Woher stammten laut dem folgenden Text zur Batterielebensdauer von Herzschrittmachern die realen Patientendaten, mit denen die Modelle überprüft wurden?

___ Angezeigter Text ___

Index zur Berechnung der Batterielebensdauer

Die Forscher berechneten die Batterielebensdauer für eine Reihe gängiger Herzschrittmacher, einschließlich Ein- und Zweikammerschrittmacher, Systeme zur kardialen Resynchronisation (CRT) und kabellose Geräte. Dazu verwendeten sie den Energieverbrauchsindex (power consupmtion index, kurz: PCI) mit der Formel t x I/C, wobei t eine Konstante (1 Stunde), I der vom Gerät benötigte Strom und C die Batteriekapazität ist.

Auf Basis von Herstellerdaten berechneten die Studienverantwortlichen für die inkludierten Geräte, wie viel Batterieleistung jede Funktion verbraucht. Mithilfe von Computermodellen simuliert sie dann, wie sich das Ein- und Ausschalten bestimmter Funktionen auswirkt. Die Modelle überprüften sie anschließend anhand von realen Patientendaten aus dem schwedischen Geräteregister.

___ Bereitgestellte Daten ___

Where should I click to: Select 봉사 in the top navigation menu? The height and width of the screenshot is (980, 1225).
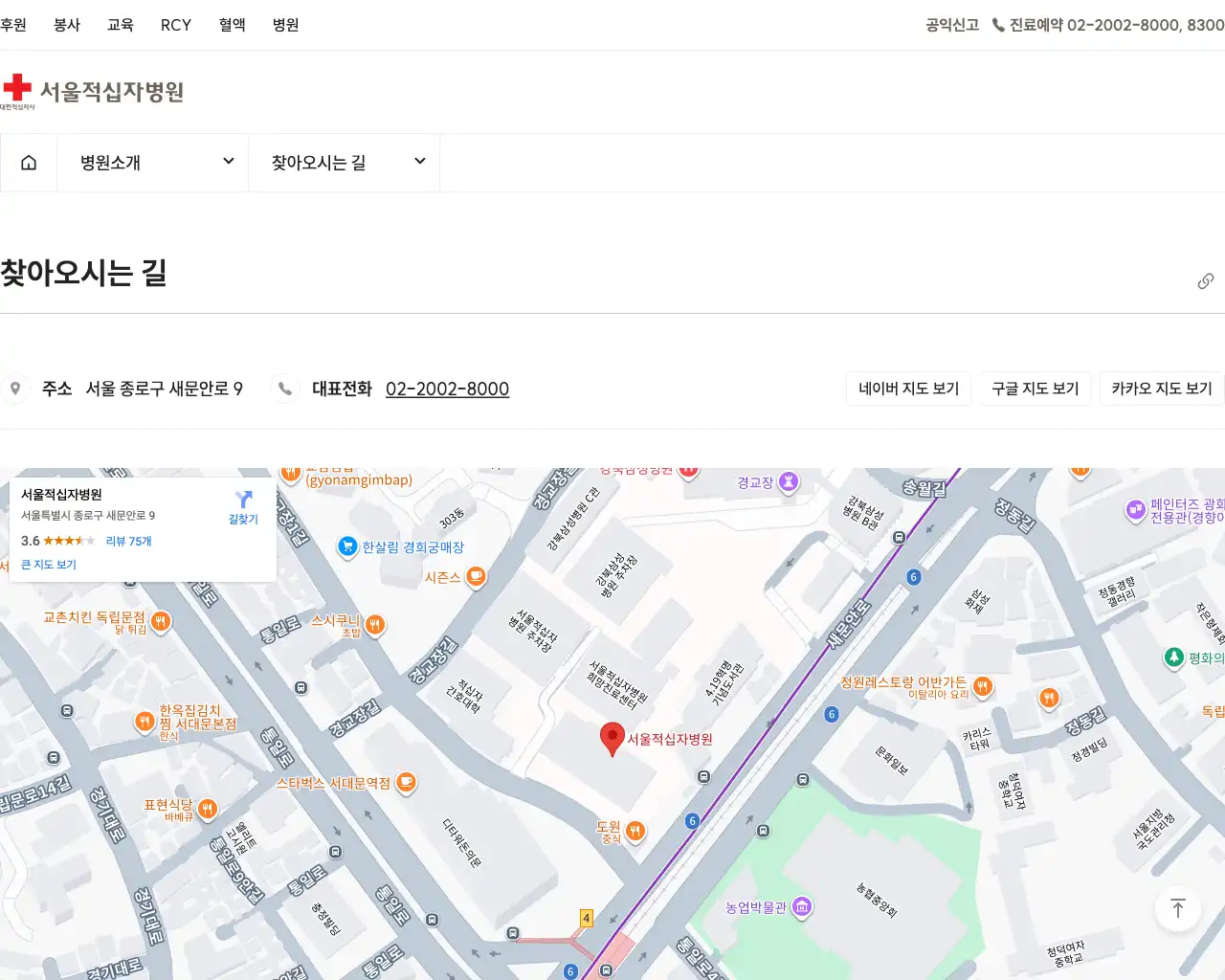[66, 25]
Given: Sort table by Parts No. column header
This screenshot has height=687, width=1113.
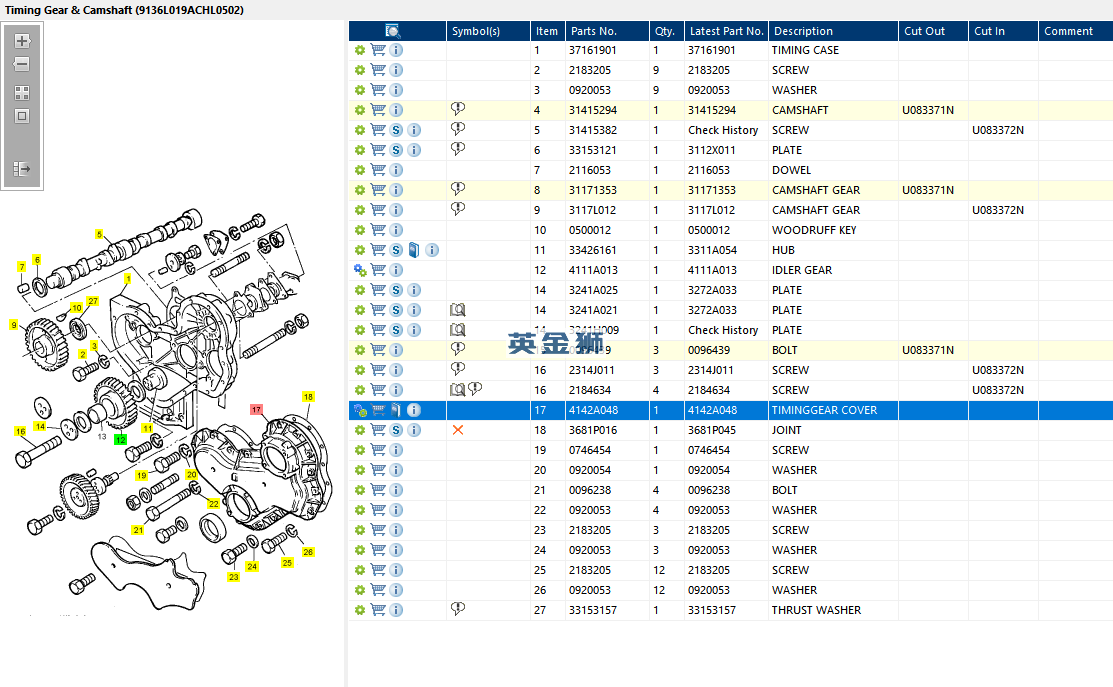Looking at the screenshot, I should tap(593, 31).
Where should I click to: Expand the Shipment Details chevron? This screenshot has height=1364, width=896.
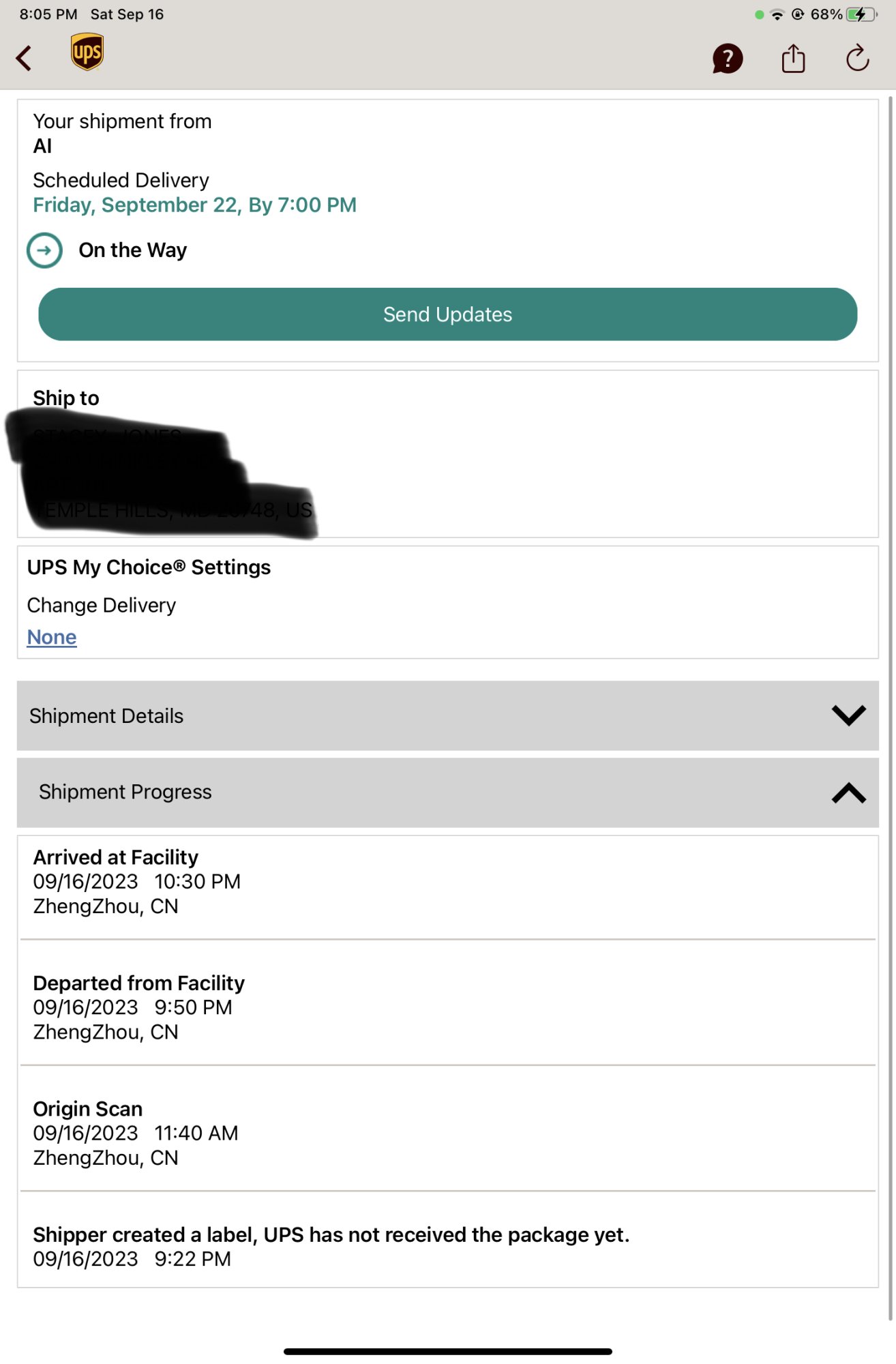click(848, 715)
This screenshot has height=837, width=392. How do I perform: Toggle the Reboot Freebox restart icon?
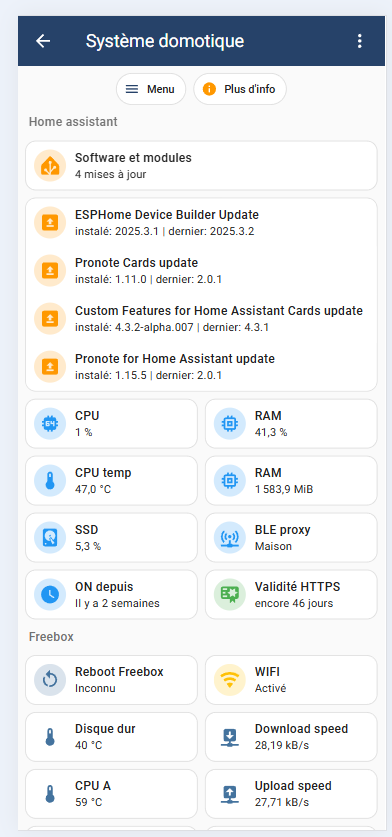pyautogui.click(x=50, y=680)
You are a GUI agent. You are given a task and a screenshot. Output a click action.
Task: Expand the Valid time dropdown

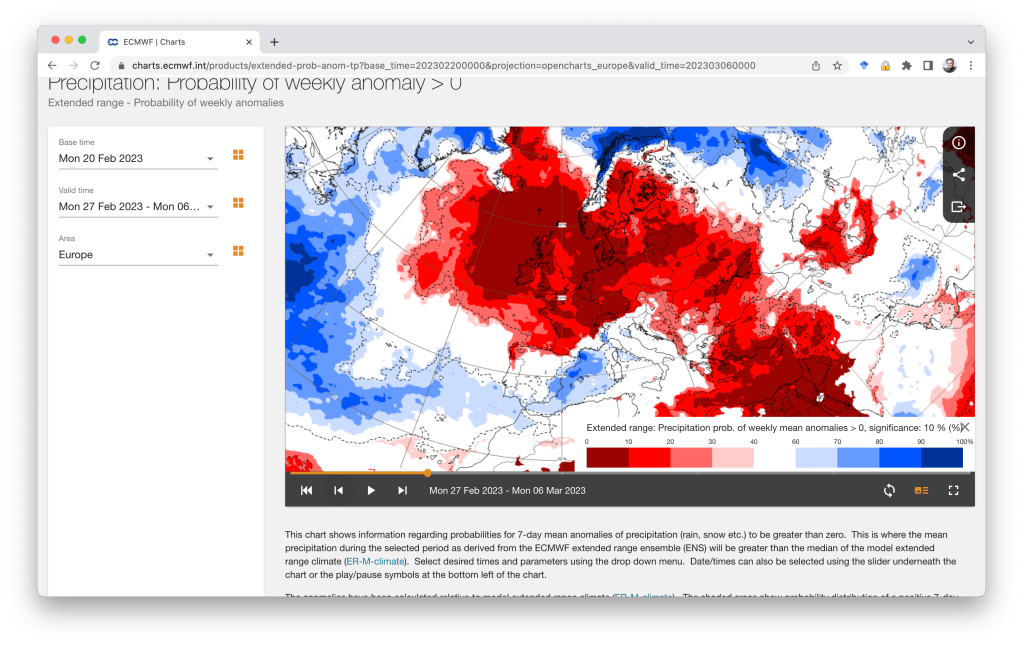pos(210,207)
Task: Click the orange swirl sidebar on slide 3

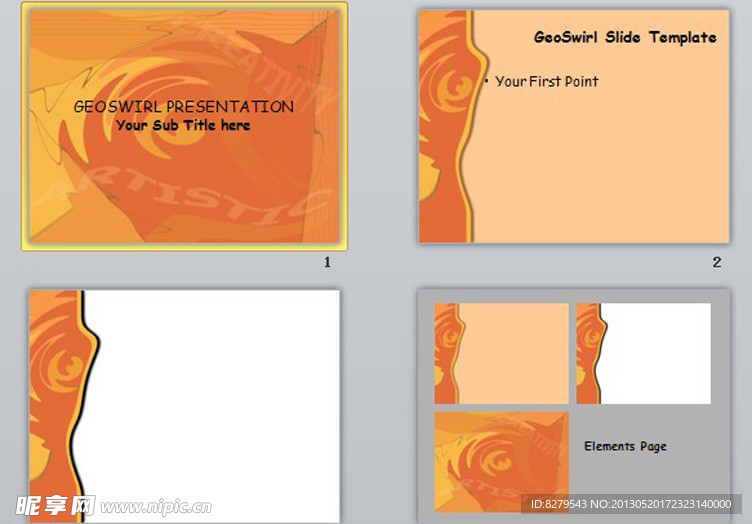Action: pyautogui.click(x=60, y=406)
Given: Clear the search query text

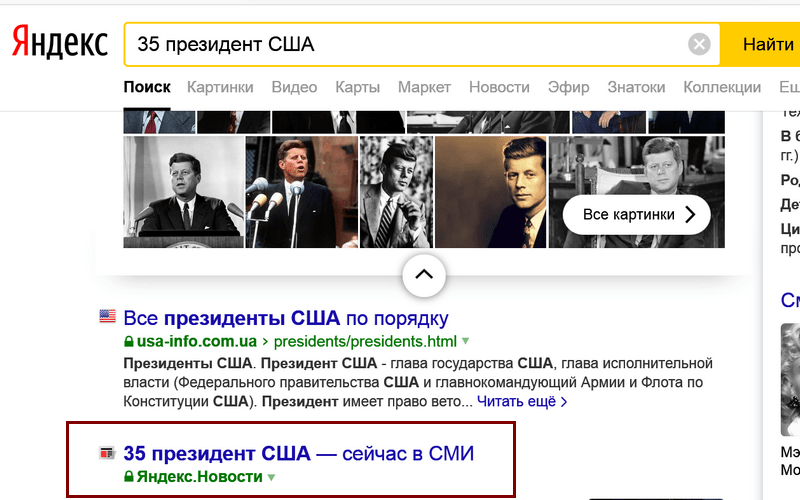Looking at the screenshot, I should point(699,44).
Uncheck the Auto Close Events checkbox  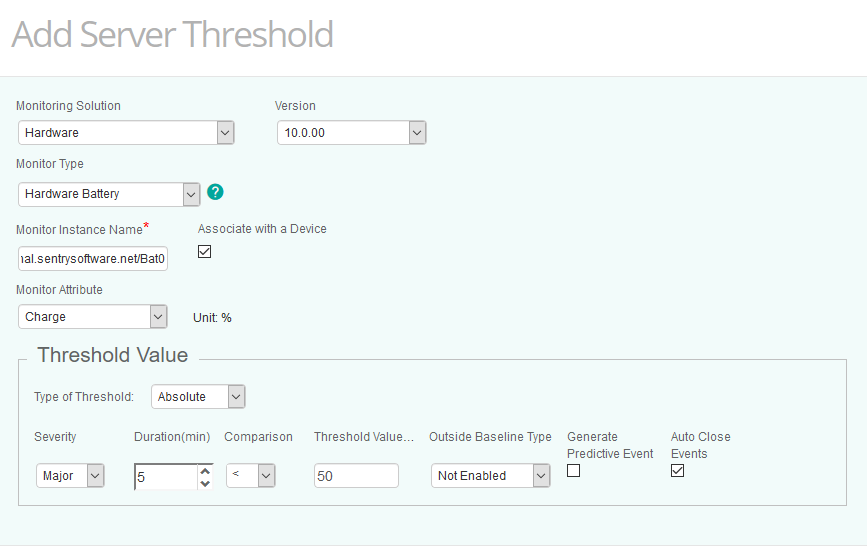pos(678,471)
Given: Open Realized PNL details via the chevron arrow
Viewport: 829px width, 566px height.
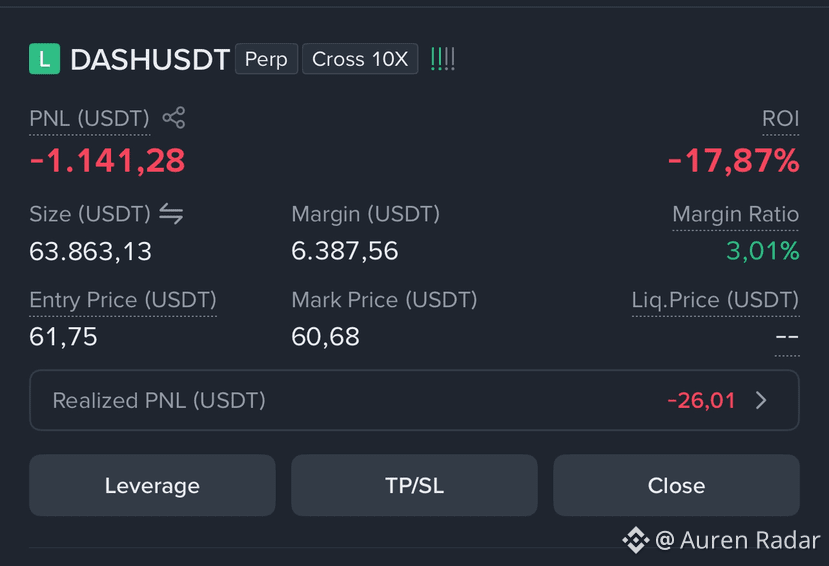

___

▶ Ergebnis der Aufgabe
Aus dem schwedischen Geräteregister.